BDO planned to build a financial services practice, attracting a core team of about 10 people, CEO Mark Stewart told Business Day on Monday.

As BDO bolsters its capacity, KPMG said in June it would lay off as many as 400 of its employees. That is in addition to the roughly 800 individuals who have voluntarily left the former Gupta auditor since September 2017, bringing its workforce down to 2,200.

The audit and accounting professions are in profound turmoil following a string of scandals, including at Steinhoff, state power utility Eskom, Gupta-linked businesses and VBS Mutual Bank, that have trashed their public image.

BDO had "approaches all the time" from former KPMG staffers, said Stewart.

"That would be the obvious place for us to look [to build] capacity," he said

Arguably, the embarrassments plaguing the big four — Deloitte is being probed for its role in the audits of African Bank and Steinhoff, while PwC was fined for shoddy audit work on South African Airways – could benefit smaller firms.

We hope that the market is kind to us and realises that we’ve created capacity to take on work which we wouldn’t have been able to do previously
BDO CEO Mark Stewart

Banks will probably be more open to mid-tier firms, considering that Reserve Bank rules require the country’s five largest banks to have two auditors checking their accounts, while the Companies Act prohibits firms from performing audit and advisory work for the same client.

Mandatory audit firm rotation, which will force companies to switch auditors every 10 years starting in 2023, will further open the market.

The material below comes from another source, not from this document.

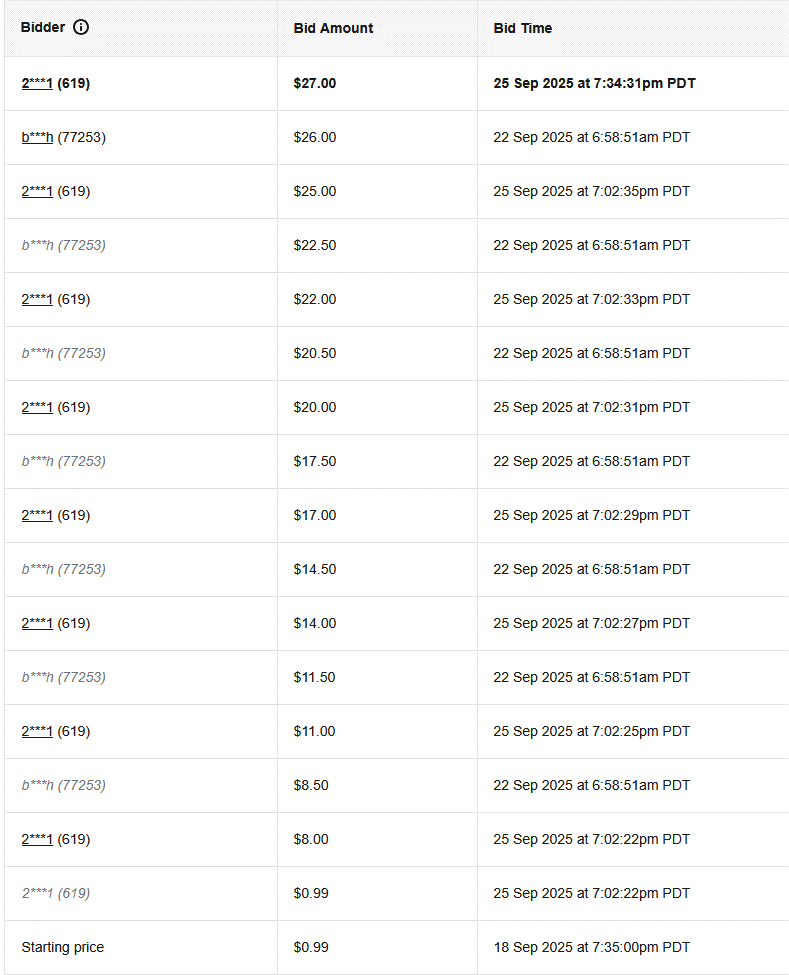Click the Bidder column header text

BDO is not the only mid-tier auditor with growth ambitions. Earlier in 2018 Grant Thornton International said the Durban and Pretoria offices of its South African member firm would join black-owned SizweNtsalubaGobodo (SNG) to create SNG Grant Thornton.

The merged entity would have more than 1,000 professionals and generate annual turnover of R750m.

The transaction between BDO and Grant Thornton was expected to be effective during the fourth quarter of 2018.

"We hope that the market is kind to us and realises that we’ve created capacity to take on work which we wouldn’t have been able to do previously," Stewart said.

The development was a key part of BDO’s business strategy, both in SA and globally, to double the revenue of the organisation by the end of 2018.